(Element and text location items)
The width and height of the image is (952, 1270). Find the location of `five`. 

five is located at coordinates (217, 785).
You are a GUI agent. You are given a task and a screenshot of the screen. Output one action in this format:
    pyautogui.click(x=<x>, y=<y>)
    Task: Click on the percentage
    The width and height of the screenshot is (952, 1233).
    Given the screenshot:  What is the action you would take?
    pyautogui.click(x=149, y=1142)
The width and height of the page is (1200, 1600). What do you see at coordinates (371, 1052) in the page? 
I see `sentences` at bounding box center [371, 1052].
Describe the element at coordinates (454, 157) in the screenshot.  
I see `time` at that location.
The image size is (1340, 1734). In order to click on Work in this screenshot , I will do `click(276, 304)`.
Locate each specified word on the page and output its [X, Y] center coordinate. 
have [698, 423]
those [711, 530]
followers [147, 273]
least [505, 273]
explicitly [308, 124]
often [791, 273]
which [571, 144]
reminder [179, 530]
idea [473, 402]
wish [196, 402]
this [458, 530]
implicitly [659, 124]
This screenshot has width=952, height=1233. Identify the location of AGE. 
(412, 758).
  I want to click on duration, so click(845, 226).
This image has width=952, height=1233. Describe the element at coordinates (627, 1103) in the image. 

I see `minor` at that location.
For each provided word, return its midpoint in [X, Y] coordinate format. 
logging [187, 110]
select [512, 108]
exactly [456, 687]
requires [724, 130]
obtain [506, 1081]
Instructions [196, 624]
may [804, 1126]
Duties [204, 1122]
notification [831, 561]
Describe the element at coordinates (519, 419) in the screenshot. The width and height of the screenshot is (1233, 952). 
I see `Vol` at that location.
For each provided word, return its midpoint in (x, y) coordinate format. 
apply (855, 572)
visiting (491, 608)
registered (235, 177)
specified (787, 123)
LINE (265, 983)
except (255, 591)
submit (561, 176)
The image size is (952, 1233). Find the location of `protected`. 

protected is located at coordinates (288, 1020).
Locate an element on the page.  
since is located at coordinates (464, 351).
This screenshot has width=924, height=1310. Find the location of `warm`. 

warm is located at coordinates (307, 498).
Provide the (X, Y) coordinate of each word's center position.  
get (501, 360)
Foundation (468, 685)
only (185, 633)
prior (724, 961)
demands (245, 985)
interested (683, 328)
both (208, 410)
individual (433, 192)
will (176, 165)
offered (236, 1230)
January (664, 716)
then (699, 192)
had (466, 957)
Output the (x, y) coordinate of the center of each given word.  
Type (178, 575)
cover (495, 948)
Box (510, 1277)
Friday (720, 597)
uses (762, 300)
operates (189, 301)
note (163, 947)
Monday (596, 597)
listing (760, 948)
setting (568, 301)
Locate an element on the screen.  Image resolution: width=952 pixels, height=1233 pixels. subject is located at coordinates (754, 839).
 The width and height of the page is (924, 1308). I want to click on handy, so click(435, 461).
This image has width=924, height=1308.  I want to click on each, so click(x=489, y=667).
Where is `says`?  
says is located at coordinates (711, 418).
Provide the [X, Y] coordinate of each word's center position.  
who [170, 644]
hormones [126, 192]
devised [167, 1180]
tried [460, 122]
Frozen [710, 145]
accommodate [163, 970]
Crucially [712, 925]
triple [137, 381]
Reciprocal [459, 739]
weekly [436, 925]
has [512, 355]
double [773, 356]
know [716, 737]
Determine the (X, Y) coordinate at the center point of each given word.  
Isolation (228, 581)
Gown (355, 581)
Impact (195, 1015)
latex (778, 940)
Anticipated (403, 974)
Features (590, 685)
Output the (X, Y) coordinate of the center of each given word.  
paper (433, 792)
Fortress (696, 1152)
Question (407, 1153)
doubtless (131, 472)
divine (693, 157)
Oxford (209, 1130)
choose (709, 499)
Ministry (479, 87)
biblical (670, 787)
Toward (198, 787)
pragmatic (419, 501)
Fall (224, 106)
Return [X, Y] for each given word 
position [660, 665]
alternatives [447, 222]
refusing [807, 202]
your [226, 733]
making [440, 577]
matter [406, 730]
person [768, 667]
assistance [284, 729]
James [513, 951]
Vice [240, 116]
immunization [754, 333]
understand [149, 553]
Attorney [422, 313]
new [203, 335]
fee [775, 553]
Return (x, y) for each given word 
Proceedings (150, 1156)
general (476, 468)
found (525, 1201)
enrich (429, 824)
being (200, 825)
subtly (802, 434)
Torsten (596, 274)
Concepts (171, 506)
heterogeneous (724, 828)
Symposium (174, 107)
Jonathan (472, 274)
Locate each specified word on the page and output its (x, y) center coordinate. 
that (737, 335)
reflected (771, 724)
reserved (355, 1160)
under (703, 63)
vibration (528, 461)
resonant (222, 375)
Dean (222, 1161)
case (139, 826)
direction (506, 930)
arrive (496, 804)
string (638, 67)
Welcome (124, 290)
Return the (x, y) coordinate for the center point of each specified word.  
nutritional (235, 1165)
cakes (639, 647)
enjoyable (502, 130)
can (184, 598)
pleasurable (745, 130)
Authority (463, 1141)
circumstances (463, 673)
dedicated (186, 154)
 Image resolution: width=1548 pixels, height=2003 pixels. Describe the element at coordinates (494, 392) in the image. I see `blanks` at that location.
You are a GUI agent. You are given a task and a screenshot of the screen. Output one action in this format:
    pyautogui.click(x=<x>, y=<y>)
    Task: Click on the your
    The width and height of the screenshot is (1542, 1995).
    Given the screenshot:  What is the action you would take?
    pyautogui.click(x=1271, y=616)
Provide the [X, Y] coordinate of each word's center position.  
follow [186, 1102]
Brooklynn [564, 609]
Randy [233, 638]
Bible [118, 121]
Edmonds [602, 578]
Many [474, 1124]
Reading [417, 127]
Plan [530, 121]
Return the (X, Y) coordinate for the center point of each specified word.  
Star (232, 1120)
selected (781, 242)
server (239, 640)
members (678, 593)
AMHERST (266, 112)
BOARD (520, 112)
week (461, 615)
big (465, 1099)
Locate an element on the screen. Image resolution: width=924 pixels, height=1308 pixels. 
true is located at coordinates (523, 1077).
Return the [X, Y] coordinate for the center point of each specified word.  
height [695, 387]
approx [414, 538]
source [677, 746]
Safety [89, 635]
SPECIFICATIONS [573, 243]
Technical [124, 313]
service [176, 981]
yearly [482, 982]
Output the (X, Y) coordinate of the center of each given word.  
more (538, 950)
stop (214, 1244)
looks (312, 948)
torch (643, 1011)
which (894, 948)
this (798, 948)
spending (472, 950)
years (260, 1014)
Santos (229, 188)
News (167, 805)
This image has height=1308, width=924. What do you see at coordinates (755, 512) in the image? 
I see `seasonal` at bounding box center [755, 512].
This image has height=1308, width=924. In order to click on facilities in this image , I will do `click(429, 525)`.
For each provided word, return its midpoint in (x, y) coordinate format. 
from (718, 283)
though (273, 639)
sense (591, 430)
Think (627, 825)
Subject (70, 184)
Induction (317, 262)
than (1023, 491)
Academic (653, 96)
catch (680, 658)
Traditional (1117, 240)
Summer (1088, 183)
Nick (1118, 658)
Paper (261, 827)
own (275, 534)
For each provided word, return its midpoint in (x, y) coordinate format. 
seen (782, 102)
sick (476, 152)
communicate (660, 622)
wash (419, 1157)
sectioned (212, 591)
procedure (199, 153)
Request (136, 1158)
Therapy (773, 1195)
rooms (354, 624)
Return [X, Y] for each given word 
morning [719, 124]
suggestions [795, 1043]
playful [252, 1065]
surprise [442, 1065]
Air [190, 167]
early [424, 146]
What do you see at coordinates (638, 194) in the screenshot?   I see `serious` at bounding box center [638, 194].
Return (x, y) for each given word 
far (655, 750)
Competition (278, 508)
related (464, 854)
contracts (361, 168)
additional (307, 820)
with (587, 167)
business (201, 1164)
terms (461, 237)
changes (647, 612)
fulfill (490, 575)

## PROBLEM TO WORK ON
Write out all of the items again, swapping "return its midpoint" for "give its center point" everywhere it occurs and leaving everything else as it is.

## ANSWER
The width and height of the image is (952, 1270). Find the location of `five`. 

five is located at coordinates (217, 785).
You are a GUI agent. You are given a task and a screenshot of the screen. Output one action in this format:
    pyautogui.click(x=<x>, y=<y>)
    Task: Click on the percentage
    The width and height of the screenshot is (952, 1233).
    Given the screenshot:  What is the action you would take?
    pyautogui.click(x=149, y=1142)
The width and height of the page is (1200, 1600). What do you see at coordinates (371, 1052) in the page? 
I see `sentences` at bounding box center [371, 1052].
Describe the element at coordinates (454, 157) in the screenshot.  
I see `time` at that location.
The image size is (1340, 1734). In order to click on Work in this screenshot , I will do `click(276, 304)`.
Locate each specified word on the page and output its [X, Y] center coordinate. 
have [698, 423]
those [711, 530]
followers [147, 273]
least [505, 273]
explicitly [308, 124]
often [791, 273]
which [571, 144]
reminder [179, 530]
idea [473, 402]
wish [196, 402]
this [458, 530]
implicitly [659, 124]
This screenshot has width=952, height=1233. Identify the location of AGE. 
(412, 758).
  I want to click on duration, so click(845, 226).
This image has width=952, height=1233. Describe the element at coordinates (627, 1103) in the image. 

I see `minor` at that location.
For each provided word, give its center point in [X, Y] coordinate format. 
logging [187, 110]
select [512, 108]
exactly [456, 687]
requires [724, 130]
obtain [506, 1081]
Instructions [196, 624]
may [804, 1126]
Duties [204, 1122]
notification [831, 561]
Describe the element at coordinates (519, 419) in the screenshot. The width and height of the screenshot is (1233, 952). 
I see `Vol` at that location.
For each provided word, give its center point in (x, y) coordinate format. 
apply (855, 572)
visiting (491, 608)
registered (235, 177)
specified (787, 123)
LINE (265, 983)
except (255, 591)
submit (561, 176)
The image size is (952, 1233). Find the location of `protected`. 

protected is located at coordinates (288, 1020).
Locate an element on the page.  
since is located at coordinates (464, 351).
This screenshot has width=924, height=1310. Find the location of `warm`. 

warm is located at coordinates (307, 498).
Provide the (X, Y) coordinate of each word's center position.  
get (501, 360)
Foundation (468, 685)
only (185, 633)
prior (724, 961)
demands (245, 985)
interested (683, 328)
both (208, 410)
individual (433, 192)
will (176, 165)
offered (236, 1230)
January (664, 716)
then (699, 192)
had (466, 957)
Output the (x, y) coordinate of the center of each given word.  
Type (178, 575)
cover (495, 948)
Box (510, 1277)
Friday (720, 597)
uses (762, 300)
operates (189, 301)
note (163, 947)
Monday (596, 597)
listing (760, 948)
setting (568, 301)
Locate an element on the screen.  Image resolution: width=952 pixels, height=1233 pixels. subject is located at coordinates (754, 839).
 The width and height of the page is (924, 1308). I want to click on handy, so click(435, 461).
This image has width=924, height=1308.  I want to click on each, so click(x=489, y=667).
Where is `says`?  
says is located at coordinates (711, 418).
Provide the [X, Y] coordinate of each word's center position.  
who [170, 644]
hormones [126, 192]
devised [167, 1180]
tried [460, 122]
Frozen [710, 145]
accommodate [163, 970]
Crucially [712, 925]
triple [137, 381]
Reciprocal [459, 739]
weekly [436, 925]
has [512, 355]
double [773, 356]
know [716, 737]
Determine the (X, Y) coordinate at the center point of each given word.  
Isolation (228, 581)
Gown (355, 581)
Impact (195, 1015)
latex (778, 940)
Anticipated (403, 974)
Features (590, 685)
Output the (X, Y) coordinate of the center of each given word.  
paper (433, 792)
Fortress (696, 1152)
Question (407, 1153)
doubtless (131, 472)
divine (693, 157)
Oxford (209, 1130)
choose (709, 499)
Ministry (479, 87)
biblical (670, 787)
Toward (198, 787)
pragmatic (419, 501)
Fall (224, 106)
Return [X, Y] for each given word 
position [660, 665]
alternatives [447, 222]
refusing [807, 202]
your [226, 733]
making [440, 577]
matter [406, 730]
person [768, 667]
assistance [284, 729]
James [513, 951]
Vice [240, 116]
immunization [754, 333]
understand [149, 553]
Attorney [422, 313]
new [203, 335]
fee [775, 553]
Return (x, y) for each given word 
Proceedings (150, 1156)
general (476, 468)
found (525, 1201)
enrich (429, 824)
being (200, 825)
subtly (802, 434)
Torsten (596, 274)
Concepts (171, 506)
heterogeneous (724, 828)
Symposium (174, 107)
Jonathan (472, 274)
Locate each specified word on the page and output its (x, y) center coordinate. 
that (737, 335)
reflected (771, 724)
reserved (355, 1160)
under (703, 63)
vibration (528, 461)
resonant (222, 375)
Dean (222, 1161)
case (139, 826)
direction (506, 930)
arrive (496, 804)
string (638, 67)
Welcome (124, 290)
Return the (x, y) coordinate for the center point of each specified word.  
nutritional (235, 1165)
cakes (639, 647)
enjoyable (502, 130)
can (184, 598)
pleasurable (745, 130)
Authority (463, 1141)
circumstances (463, 673)
dedicated (186, 154)
 Image resolution: width=1548 pixels, height=2003 pixels. Describe the element at coordinates (494, 392) in the image. I see `blanks` at that location.
You are a GUI agent. You are given a task and a screenshot of the screen. Output one action in this format:
    pyautogui.click(x=<x>, y=<y>)
    Task: Click on the your
    The width and height of the screenshot is (1542, 1995).
    Given the screenshot:  What is the action you would take?
    pyautogui.click(x=1271, y=616)
Provide the [X, Y] coordinate of each word's center position.  
follow [186, 1102]
Brooklynn [564, 609]
Randy [233, 638]
Bible [118, 121]
Edmonds [602, 578]
Many [474, 1124]
Reading [417, 127]
Plan [530, 121]
Return the (X, Y) coordinate for the center point of each specified word.  
Star (232, 1120)
selected (781, 242)
server (239, 640)
members (678, 593)
AMHERST (266, 112)
BOARD (520, 112)
week (461, 615)
big (465, 1099)
Locate an element on the screen. Image resolution: width=924 pixels, height=1308 pixels. 
true is located at coordinates (523, 1077).
Return the [X, Y] coordinate for the center point of each specified word.  
height [695, 387]
approx [414, 538]
source [677, 746]
Safety [89, 635]
SPECIFICATIONS [573, 243]
Technical [124, 313]
service [176, 981]
yearly [482, 982]
Output the (X, Y) coordinate of the center of each given word.  
more (538, 950)
stop (214, 1244)
looks (312, 948)
torch (643, 1011)
which (894, 948)
this (798, 948)
spending (472, 950)
years (260, 1014)
Santos (229, 188)
News (167, 805)
This image has height=1308, width=924. What do you see at coordinates (755, 512) in the image? 
I see `seasonal` at bounding box center [755, 512].
This image has height=1308, width=924. In order to click on facilities in this image , I will do `click(429, 525)`.
For each provided word, give its center point in (x, y) coordinate format. 
from (718, 283)
though (273, 639)
sense (591, 430)
Think (627, 825)
Subject (70, 184)
Induction (317, 262)
than (1023, 491)
Academic (653, 96)
catch (680, 658)
Traditional (1117, 240)
Summer (1088, 183)
Nick (1118, 658)
Paper (261, 827)
own (275, 534)
For each provided word, give its center point in (x, y) coordinate format. 
seen (782, 102)
sick (476, 152)
communicate (660, 622)
wash (419, 1157)
sectioned (212, 591)
procedure (199, 153)
Request (136, 1158)
Therapy (773, 1195)
rooms (354, 624)
Return [X, Y] for each given word 
morning [719, 124]
suggestions [795, 1043]
playful [252, 1065]
surprise [442, 1065]
Air [190, 167]
early [424, 146]
What do you see at coordinates (638, 194) in the screenshot?   I see `serious` at bounding box center [638, 194].
Return (x, y) for each given word 
far (655, 750)
Competition (278, 508)
related (464, 854)
contracts (361, 168)
additional (307, 820)
with (587, 167)
business (201, 1164)
terms (461, 237)
changes (647, 612)
fulfill (490, 575)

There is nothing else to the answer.